Bericht:
==============================

Arzt in Dubai vor Gericht: Langes Warten auf Gerechtigkeit

Arzt in Dubai vor Gericht: Langes Warten auf Gerechtigkeit
Nach Prozesstag eins ist klar: In Dubai mahlen die Mühlen der Justiz langsam. Adelsmayr bangt weiter um sein Leben.

Die Türen des sandfarbenen Dubaier Gerichts drehen sich unermüdlich. Im Sekundentakt schleusen sie Besucher vom heißen Stiegenaufgang ins klimatisierte Gebäude. Nach wenigen Schritten sinkt die Temperatur schlagartig auf 21 Grad Celsius. Dubai Court in den Vereinigten Arabischen Emiraten (VAE), Sonntag, 8.45 Uhr: Eugen Adelsmayr, jener oberösterreichische Arzt, der wegen Mordes an einem Patienten angeklagt ist, stapft mit seiner großen, schwarzen Ledertasche in der Hand den Gang entlang.

Den Inhalt seiner Tasche, einen dicken weißen Ordner, bräuchte der 52-jährige Intensivmediziner gar nicht. Er kann die Anklage, die Zeugenaussagen, und das Gutachten jener staatlichen Expertenkommission, das ihn von allen Vorwürfen freisprach, in- und auswendig. "Ich könnte die Anklage auseinandernehmen. Das ist medizinischer Nonsens", sagt er.

Nach der ersten Anhörung Anfang Juli, in der er sich lediglich nicht-schuldig bekennen durfte, ahnt Adelsmayr schon, dass an diesem Sonntag erneut andere am Wort sein werden. Obwohl es im allerschlimmsten Fall um sein Leben geht. Der Strafrahmen beginnt bei drei Jahren Haft und endet bei der Todesstrafe, die der Staatsanwalt verlangt.

Hilfe unterlassen?

Arzt in Dubai vor Gericht: Langes Warten auf Gerechtigkeit

Die Vorwürfe, die gegen den den Artz erhoben werden, wiegen schwer. Adelsmayr wird der Tod eines querschnittgelähmten Patienten im Februar 2009 am Rashid Hospital wegen angeblich unterlassener Hilfeleistung zur Last gelegt.

==============================

Aufgaben:
[1] Schreibe den Abschnitt des Berichts, der mit „Den Inhalt seiner“ beginnt und mit „der Staatsanwalt verlangt.“ endet, neu und setze dabei „Arzt“ an die Stelle von „Intensivmediziner“.
[2] Schreibe den Bericht über den Arztprozess in Dubai im Anschluss an seinen letzten Satz weiter.
Die Einträge werden für die Bearbeitung nicht gebraucht.

Datensätze:
==============================

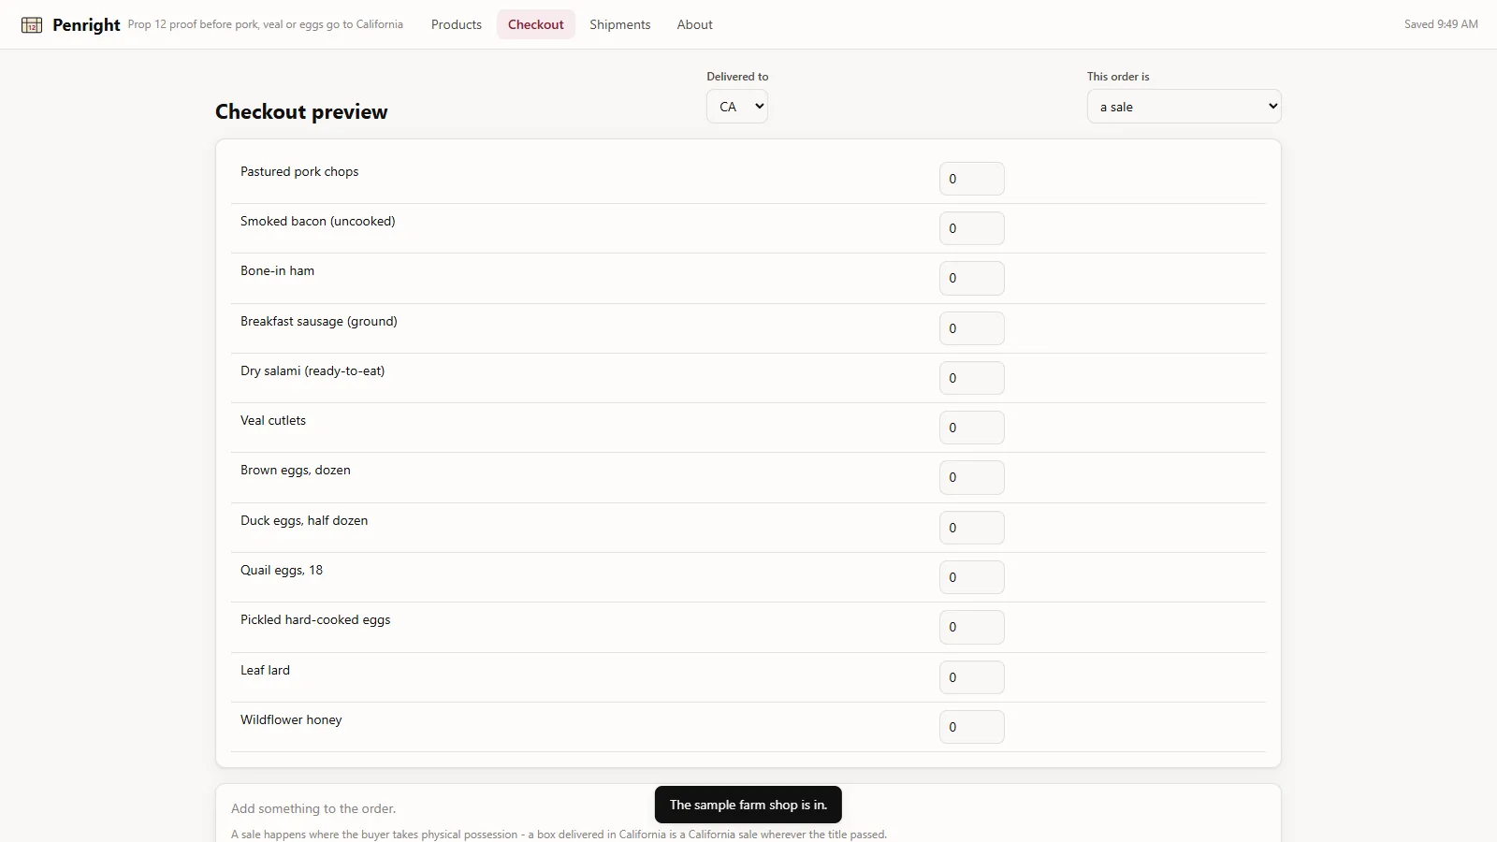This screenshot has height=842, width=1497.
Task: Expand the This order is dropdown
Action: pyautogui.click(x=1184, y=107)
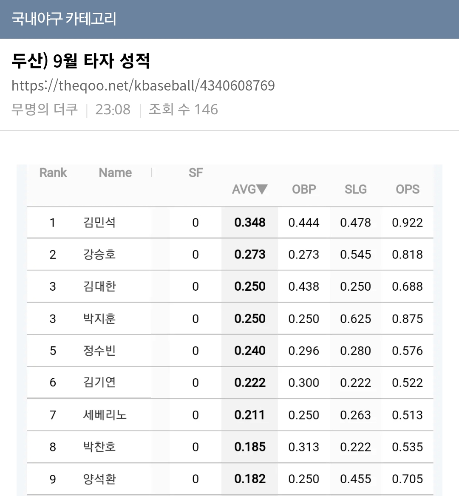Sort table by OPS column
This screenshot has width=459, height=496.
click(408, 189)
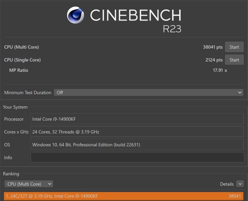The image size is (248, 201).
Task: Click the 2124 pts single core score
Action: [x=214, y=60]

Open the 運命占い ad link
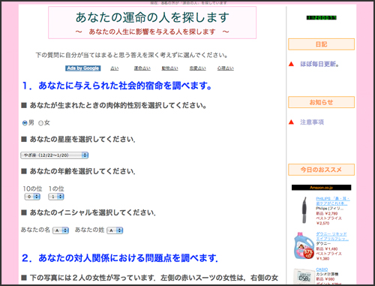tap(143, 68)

==============================

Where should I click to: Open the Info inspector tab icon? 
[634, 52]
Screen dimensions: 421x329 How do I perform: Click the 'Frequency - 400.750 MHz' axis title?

==============================

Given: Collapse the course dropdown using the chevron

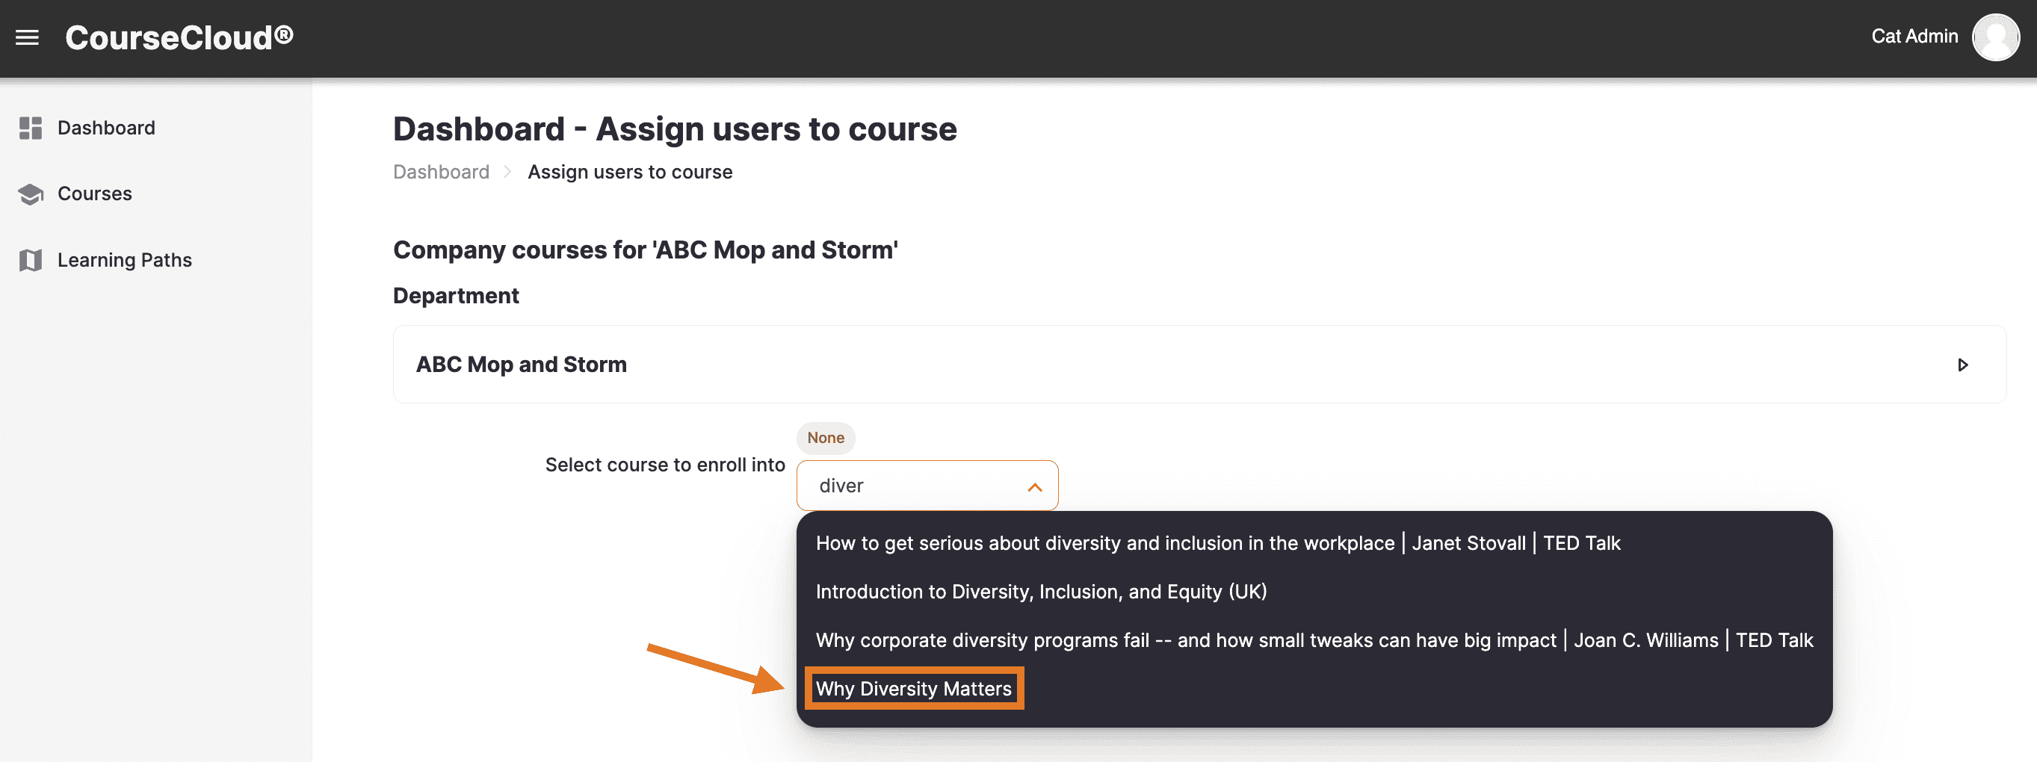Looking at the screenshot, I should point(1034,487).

==============================

Antworten je Aufgabe:
[1]
Den Inhalt seiner Tasche, einen dicken weißen Ordner, bräuchte der 52-jährige Arzt gar nicht. Er kann die Anklage, die Zeugenaussagen, und das Gutachten jener staatlichen Expertenkommission, das ihn von allen Vorwürfen freisprach, in- und auswendig. "Ich könnte die Anklage auseinandernehmen. Das ist medizinischer Nonsens", sagt er.

Nach der ersten Anhörung Anfang Juli, in der er sich lediglich nicht-schuldig bekennen durfte, ahnt Adelsmayr schon, dass an diesem Sonntag erneut andere am Wort sein werden. Obwohl es im allerschlimmsten Fall um sein Leben geht. Der Strafrahmen beginnt bei drei Jahren Haft und endet bei der Todesstrafe, die der Staatsanwalt verlangt.

[2]
Um die Ecke biegt ein älterer Herr. "Der Chef", sagt Adelsmayr erleichtert, "ist diesmal persönlich gekommen." Ibrahim Al Mulla ist ein Staranwalt, führt drei Kanzleien, und strahlt in seiner Kandura, dem traditionellen, weißen Gewand, die Autorität eines Scheichs aus. "Wir werden ein Gutachten beantragen. Aber es braucht Zeit", erklärt der Jurist.

Er steht neben Adelsmayr, dem österreichischen Botschafter Julius Lauritsch und Konsul Gerhard Dedic. Beide sind gekommen, um den Prozess zu beobachten und sich mit dem Anwalt auszutauschen. "Wir vertrauen auf das unabhängige Gericht", betont Lauritsch, "haben aber den Behörden unsere Sicht der Dinge mitgeteilt."

Die Mühlen der Justiz mahlen besonders während des Fastenmonats Ramadan langsam. Mit 70 Minuten Verzögerung betritt ein Schöffensenat den holzverkleideten Saal. Die Anspannung steigt. "Man gewöhnt sich an alles", redete sich Adelsmayr ein. Vor seinem Prozess werden im selben Saal elf Verhandlungen im Zwei-Minuten-Takt geführt.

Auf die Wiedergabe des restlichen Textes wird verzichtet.